We can keep it in mind for the future. I believe a more common case is wait to 0 inserted by the legalizer and wait to a higher count inserted here, so they not necessarily equal.

t-tye added a comment.Feb 3 2018, 10:47 AM

Can the pass update its internal state while walking the control flow to factor in the consequences of the original waitcnts? That way a decision as to whether a waitcnt is required will take into account these original waitcnts. This means the benefit is obtained regardless of whether the waitcnts are adjacent or separated (even in different BBs).

It seems that a separate pass could be done after the final waitcnts have been decided to collapse adjacent waitncts into a single one if possible. Or perhaps it would be better to postpone inserting the waitcnts until after the dataflow iteration has found a fixed point, at which time any original/deduced waitcnts can be merger if adjacent.

Can the pass update its internal state while walking the control flow to factor in the consequences of the original waitcnts? That way a decision as to whether a waitcnt is required will take into account these original waitcnts. This means the benefit is obtained regardless of whether the waitcnts are adjacent or separated (even in different BBs).

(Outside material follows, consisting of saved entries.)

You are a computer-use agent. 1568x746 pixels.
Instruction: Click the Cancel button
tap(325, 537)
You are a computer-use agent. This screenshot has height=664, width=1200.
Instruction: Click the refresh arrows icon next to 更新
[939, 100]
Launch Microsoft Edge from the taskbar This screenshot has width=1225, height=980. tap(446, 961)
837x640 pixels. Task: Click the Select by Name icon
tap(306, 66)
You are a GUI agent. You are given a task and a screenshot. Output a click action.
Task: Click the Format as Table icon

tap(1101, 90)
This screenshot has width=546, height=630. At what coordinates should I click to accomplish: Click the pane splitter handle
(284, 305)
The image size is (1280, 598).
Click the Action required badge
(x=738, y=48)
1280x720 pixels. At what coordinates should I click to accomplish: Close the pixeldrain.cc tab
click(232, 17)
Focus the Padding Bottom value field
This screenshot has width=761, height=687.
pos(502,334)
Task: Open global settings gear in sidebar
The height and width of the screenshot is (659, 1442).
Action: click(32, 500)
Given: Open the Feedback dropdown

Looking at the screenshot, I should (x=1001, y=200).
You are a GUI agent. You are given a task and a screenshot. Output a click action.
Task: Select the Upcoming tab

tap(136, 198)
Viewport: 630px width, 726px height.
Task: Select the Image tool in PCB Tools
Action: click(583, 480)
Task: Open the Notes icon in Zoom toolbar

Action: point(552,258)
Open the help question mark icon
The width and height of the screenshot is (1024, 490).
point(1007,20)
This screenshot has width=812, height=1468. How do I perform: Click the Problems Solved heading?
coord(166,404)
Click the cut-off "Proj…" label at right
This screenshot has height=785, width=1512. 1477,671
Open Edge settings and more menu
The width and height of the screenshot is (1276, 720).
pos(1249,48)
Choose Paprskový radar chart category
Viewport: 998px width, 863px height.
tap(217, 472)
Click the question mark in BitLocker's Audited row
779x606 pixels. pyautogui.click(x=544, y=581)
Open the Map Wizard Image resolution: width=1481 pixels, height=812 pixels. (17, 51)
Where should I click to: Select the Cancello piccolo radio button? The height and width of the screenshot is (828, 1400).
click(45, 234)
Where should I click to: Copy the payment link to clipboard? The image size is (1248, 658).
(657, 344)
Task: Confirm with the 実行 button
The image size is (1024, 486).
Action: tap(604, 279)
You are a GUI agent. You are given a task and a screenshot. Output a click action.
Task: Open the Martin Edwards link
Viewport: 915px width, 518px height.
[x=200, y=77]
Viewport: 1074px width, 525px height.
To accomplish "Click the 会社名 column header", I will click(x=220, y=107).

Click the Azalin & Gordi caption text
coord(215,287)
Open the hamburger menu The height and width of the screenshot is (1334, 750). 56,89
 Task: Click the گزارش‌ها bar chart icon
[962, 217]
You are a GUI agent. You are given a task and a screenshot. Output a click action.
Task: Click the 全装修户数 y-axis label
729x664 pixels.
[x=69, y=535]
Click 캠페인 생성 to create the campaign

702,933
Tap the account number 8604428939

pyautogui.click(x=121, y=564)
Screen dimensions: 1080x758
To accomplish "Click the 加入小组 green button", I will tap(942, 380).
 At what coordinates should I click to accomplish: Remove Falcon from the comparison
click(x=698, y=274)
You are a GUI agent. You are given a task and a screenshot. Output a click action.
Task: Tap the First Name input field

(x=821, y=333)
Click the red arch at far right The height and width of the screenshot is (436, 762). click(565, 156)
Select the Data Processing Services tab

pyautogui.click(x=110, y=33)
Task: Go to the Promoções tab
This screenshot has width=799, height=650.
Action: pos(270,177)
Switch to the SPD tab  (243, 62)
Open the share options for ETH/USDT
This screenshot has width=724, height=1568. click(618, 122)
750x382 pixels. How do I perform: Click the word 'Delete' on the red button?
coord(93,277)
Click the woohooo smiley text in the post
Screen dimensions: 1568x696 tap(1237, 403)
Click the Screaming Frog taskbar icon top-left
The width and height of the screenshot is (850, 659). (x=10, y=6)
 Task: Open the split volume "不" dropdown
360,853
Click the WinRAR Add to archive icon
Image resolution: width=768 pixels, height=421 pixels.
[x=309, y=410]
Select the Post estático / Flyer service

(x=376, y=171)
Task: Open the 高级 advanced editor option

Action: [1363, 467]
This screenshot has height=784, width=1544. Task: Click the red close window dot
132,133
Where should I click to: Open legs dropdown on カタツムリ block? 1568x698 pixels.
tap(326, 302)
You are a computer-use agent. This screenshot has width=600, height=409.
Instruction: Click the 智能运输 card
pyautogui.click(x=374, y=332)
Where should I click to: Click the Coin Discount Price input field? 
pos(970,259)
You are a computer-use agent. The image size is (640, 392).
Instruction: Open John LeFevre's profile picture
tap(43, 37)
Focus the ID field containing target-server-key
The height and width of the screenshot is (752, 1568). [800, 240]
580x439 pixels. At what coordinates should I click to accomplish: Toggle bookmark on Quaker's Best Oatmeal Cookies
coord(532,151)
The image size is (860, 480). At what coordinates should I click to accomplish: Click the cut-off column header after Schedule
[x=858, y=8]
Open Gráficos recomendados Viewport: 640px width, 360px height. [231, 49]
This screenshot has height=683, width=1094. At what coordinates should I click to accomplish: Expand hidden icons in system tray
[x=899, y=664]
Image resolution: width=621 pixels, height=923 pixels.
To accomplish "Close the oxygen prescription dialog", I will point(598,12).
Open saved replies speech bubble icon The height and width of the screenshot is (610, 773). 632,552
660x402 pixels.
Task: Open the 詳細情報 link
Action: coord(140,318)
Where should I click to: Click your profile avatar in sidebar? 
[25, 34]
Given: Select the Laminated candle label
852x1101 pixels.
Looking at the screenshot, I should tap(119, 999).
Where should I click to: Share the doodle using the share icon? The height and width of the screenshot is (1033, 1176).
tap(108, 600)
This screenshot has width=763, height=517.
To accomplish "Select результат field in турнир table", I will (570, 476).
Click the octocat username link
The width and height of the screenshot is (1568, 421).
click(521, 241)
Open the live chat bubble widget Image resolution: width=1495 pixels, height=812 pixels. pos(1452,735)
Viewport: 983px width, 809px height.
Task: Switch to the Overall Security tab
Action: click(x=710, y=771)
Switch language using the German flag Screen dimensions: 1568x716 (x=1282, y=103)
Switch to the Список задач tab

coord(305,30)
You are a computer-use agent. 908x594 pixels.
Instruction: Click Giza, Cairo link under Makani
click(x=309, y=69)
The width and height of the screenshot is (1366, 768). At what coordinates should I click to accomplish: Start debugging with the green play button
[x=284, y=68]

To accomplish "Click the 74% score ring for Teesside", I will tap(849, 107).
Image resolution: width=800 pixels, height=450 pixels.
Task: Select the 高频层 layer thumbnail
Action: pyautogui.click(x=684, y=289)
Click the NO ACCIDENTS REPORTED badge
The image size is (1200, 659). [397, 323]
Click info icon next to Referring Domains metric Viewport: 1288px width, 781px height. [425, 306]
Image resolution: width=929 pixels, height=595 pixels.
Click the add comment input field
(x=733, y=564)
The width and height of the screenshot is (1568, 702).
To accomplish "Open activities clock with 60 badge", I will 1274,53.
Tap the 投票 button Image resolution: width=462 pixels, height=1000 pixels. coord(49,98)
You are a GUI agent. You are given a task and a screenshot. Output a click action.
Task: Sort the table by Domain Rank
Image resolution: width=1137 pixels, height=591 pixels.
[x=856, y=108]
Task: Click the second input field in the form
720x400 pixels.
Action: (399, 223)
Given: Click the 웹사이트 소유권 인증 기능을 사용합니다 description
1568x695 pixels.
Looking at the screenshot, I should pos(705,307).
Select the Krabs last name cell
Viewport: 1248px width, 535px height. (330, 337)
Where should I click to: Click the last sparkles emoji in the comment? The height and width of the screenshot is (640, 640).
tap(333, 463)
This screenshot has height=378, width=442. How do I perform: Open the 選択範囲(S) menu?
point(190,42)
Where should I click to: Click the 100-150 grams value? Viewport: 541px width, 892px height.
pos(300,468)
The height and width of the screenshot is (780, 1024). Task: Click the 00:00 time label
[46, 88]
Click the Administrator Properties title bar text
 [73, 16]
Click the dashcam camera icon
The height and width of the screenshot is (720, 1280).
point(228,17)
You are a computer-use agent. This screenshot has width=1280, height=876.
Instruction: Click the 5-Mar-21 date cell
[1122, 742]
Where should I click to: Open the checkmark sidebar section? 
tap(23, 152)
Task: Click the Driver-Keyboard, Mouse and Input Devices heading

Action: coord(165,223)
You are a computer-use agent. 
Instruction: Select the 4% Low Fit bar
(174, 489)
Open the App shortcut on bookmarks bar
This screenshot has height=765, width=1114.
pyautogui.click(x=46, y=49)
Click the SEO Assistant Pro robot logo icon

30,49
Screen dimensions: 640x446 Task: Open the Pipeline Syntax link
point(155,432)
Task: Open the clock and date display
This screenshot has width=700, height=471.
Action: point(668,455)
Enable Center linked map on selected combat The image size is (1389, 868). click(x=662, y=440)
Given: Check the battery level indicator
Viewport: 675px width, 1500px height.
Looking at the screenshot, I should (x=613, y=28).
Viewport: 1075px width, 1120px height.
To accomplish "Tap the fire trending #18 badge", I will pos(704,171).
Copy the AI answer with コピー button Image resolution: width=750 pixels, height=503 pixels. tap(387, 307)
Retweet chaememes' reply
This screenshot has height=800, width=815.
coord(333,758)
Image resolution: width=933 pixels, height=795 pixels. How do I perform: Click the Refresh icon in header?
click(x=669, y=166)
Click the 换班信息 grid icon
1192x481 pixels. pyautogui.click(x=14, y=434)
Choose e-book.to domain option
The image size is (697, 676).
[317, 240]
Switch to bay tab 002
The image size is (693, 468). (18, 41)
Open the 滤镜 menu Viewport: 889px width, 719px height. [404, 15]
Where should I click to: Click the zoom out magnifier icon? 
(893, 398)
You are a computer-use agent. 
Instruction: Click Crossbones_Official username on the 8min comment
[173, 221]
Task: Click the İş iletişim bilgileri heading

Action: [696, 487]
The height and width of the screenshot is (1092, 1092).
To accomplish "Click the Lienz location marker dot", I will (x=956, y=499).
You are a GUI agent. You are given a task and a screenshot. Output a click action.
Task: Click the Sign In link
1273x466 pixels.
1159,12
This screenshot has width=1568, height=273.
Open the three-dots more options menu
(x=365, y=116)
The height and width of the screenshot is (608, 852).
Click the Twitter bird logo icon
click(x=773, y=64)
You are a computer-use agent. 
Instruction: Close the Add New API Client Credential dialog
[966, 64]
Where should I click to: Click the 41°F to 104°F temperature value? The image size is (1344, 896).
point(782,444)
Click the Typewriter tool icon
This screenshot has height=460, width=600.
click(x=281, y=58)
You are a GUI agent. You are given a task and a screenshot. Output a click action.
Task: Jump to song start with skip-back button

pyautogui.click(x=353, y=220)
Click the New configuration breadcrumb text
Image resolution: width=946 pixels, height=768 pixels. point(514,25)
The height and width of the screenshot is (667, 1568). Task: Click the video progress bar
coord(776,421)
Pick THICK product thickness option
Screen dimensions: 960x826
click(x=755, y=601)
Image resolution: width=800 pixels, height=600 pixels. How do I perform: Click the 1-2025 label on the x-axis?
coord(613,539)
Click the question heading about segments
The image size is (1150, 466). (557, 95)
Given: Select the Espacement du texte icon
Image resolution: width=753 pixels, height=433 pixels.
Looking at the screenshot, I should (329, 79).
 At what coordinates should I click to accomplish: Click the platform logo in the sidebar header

It seems that a separate pass could be done after the final waitcnts have been decided to collapse adjacent waitncts into a single one if possible. Or perhaps it would be better to postpone inserting the waitcnts until after the dataflow iteration has found a fixed point, at which time any original/deduced waitcnts can be merger if adjacent.

Yes, all of that can be done; it's been on the TODO list for several months; see TODO at line 1531; my intent for this patch was to grab the low-hanging fruit re: redundant waitcnt instrs.

lib/Target/AMDGPU/SIInsertWaitcnts.cpp
1567 ↗(On Diff #132622)

Agreed.

msearles planned changes to this revision.Feb 4 2018, 12:03 PM
msearles updated this revision to Diff 133104.Feb 6 2018, 4:08 PM
msearles edited the summary of this revision. (Show Details)
  • Don't remove existing waitcnt instrs; if a redundant is to be inserted, keep the existing waitcnt and don't insert the duplicate.
  • Fix mir test
rampitec added inline comments.Feb 6 2018, 5:00 PM
lib/Target/AMDGPU/SIInsertWaitcnts.cpp
1533 ↗(On Diff #133104)

!TrackedWaitcntSet.count(&Inst) I guess.

msearles updated this revision to Diff 133121.Feb 6 2018, 5:56 PM

Adjust per reviewer comment

msearles marked an inline comment as done.Feb 6 2018, 5:56 PM
msearles added inline comments.
lib/Target/AMDGPU/SIInsertWaitcnts.cpp
1533 ↗(On Diff #133104)

Done; made equivalent changes in several other places.

rampitec accepted this revision.Feb 6 2018, 5:59 PM

LGTM

This revision is now accepted and ready to land.Feb 6 2018, 5:59 PM
This revision was automatically updated to reflect the committed changes.
msearles marked an inline comment as done.